-- Instructions to follow --
What's wanted is the full listing, reproduced exactly.

-- Input data --
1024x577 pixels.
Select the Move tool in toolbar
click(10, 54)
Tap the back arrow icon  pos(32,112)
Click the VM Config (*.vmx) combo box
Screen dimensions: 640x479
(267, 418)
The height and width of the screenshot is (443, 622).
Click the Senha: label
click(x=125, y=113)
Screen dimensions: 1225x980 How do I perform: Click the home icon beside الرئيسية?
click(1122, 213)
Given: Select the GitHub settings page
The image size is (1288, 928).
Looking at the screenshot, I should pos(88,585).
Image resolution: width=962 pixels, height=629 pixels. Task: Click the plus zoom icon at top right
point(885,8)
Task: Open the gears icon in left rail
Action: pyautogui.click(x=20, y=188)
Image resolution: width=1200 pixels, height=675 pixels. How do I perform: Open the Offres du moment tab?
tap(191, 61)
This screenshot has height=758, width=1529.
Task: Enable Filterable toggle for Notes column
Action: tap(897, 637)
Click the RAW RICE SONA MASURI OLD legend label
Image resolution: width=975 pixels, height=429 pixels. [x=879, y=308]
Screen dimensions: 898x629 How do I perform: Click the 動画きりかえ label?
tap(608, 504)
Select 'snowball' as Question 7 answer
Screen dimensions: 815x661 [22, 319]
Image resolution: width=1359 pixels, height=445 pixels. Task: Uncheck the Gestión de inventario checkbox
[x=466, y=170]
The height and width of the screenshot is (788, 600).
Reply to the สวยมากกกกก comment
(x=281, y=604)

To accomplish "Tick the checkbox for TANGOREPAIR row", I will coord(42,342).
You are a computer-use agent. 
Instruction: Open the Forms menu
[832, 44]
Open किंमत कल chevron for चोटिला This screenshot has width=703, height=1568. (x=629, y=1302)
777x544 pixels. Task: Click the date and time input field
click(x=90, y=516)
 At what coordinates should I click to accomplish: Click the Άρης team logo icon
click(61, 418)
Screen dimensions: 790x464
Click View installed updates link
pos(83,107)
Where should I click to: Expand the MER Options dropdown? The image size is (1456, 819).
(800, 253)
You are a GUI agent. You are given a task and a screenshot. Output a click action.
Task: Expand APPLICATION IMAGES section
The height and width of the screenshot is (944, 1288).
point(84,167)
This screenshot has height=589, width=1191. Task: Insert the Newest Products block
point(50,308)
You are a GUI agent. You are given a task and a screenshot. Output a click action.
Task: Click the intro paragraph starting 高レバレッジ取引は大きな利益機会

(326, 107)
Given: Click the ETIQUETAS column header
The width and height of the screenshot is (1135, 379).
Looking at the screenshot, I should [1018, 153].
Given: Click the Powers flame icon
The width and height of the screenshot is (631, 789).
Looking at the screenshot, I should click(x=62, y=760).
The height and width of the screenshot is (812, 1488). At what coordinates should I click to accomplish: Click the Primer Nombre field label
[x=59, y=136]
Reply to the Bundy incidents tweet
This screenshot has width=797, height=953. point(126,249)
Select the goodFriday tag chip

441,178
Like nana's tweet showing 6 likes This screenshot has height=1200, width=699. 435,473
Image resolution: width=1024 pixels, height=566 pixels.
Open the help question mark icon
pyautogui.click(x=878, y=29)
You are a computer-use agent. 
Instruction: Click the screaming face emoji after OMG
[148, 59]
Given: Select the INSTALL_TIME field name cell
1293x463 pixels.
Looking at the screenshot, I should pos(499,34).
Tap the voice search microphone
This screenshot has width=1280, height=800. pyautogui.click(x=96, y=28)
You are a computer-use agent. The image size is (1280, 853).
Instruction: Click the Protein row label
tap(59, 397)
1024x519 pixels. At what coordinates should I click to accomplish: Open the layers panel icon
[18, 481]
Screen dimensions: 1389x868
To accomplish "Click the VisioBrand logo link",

-- Task output --
1024x577 pixels.
Select the Move tool in toolbar
click(10, 54)
Tap the back arrow icon  pos(32,112)
Click the VM Config (*.vmx) combo box
Screen dimensions: 640x479
(267, 418)
The height and width of the screenshot is (443, 622).
Click the Senha: label
click(x=125, y=113)
Screen dimensions: 1225x980 How do I perform: Click the home icon beside الرئيسية?
click(1122, 213)
Given: Select the GitHub settings page
The image size is (1288, 928).
Looking at the screenshot, I should pos(88,585).
Image resolution: width=962 pixels, height=629 pixels. Task: Click the plus zoom icon at top right
point(885,8)
Task: Open the gears icon in left rail
Action: pyautogui.click(x=20, y=188)
Image resolution: width=1200 pixels, height=675 pixels. How do I perform: Open the Offres du moment tab?
tap(191, 61)
This screenshot has height=758, width=1529.
Task: Enable Filterable toggle for Notes column
Action: tap(897, 637)
Click the RAW RICE SONA MASURI OLD legend label
Image resolution: width=975 pixels, height=429 pixels. [x=879, y=308]
Screen dimensions: 898x629 How do I perform: Click the 動画きりかえ label?
tap(608, 504)
Select 'snowball' as Question 7 answer
Screen dimensions: 815x661 [22, 319]
Image resolution: width=1359 pixels, height=445 pixels. Task: Uncheck the Gestión de inventario checkbox
[x=466, y=170]
The height and width of the screenshot is (788, 600).
Reply to the สวยมากกกกก comment
(x=281, y=604)

To accomplish "Tick the checkbox for TANGOREPAIR row", I will coord(42,342).
You are a computer-use agent. 
Instruction: Open the Forms menu
[832, 44]
Open किंमत कल chevron for चोटिला This screenshot has width=703, height=1568. (x=629, y=1302)
777x544 pixels. Task: Click the date and time input field
click(x=90, y=516)
 At what coordinates should I click to accomplish: Click the Άρης team logo icon
click(61, 418)
Screen dimensions: 790x464
Click View installed updates link
pos(83,107)
Where should I click to: Expand the MER Options dropdown? The image size is (1456, 819).
(800, 253)
You are a GUI agent. You are given a task and a screenshot. Output a click action.
Task: Expand APPLICATION IMAGES section
The height and width of the screenshot is (944, 1288).
point(84,167)
This screenshot has height=589, width=1191. Task: Insert the Newest Products block
point(50,308)
You are a GUI agent. You are given a task and a screenshot. Output a click action.
Task: Click the intro paragraph starting 高レバレッジ取引は大きな利益機会

(326, 107)
Given: Click the ETIQUETAS column header
The width and height of the screenshot is (1135, 379).
Looking at the screenshot, I should [1018, 153].
Given: Click the Powers flame icon
The width and height of the screenshot is (631, 789).
Looking at the screenshot, I should click(x=62, y=760).
The height and width of the screenshot is (812, 1488). At what coordinates should I click to accomplish: Click the Primer Nombre field label
[x=59, y=136]
Reply to the Bundy incidents tweet
This screenshot has width=797, height=953. point(126,249)
Select the goodFriday tag chip

441,178
Like nana's tweet showing 6 likes This screenshot has height=1200, width=699. 435,473
Image resolution: width=1024 pixels, height=566 pixels.
Open the help question mark icon
pyautogui.click(x=878, y=29)
You are a computer-use agent. 
Instruction: Click the screaming face emoji after OMG
[148, 59]
Given: Select the INSTALL_TIME field name cell
1293x463 pixels.
Looking at the screenshot, I should pos(499,34).
Tap the voice search microphone
This screenshot has width=1280, height=800. pyautogui.click(x=96, y=28)
You are a computer-use agent. The image size is (1280, 853).
Instruction: Click the Protein row label
tap(59, 397)
1024x519 pixels. At what coordinates should I click to accomplish: Open the layers panel icon
[18, 481]
Screen dimensions: 1389x868
To accomplish "Click the VisioBrand logo link",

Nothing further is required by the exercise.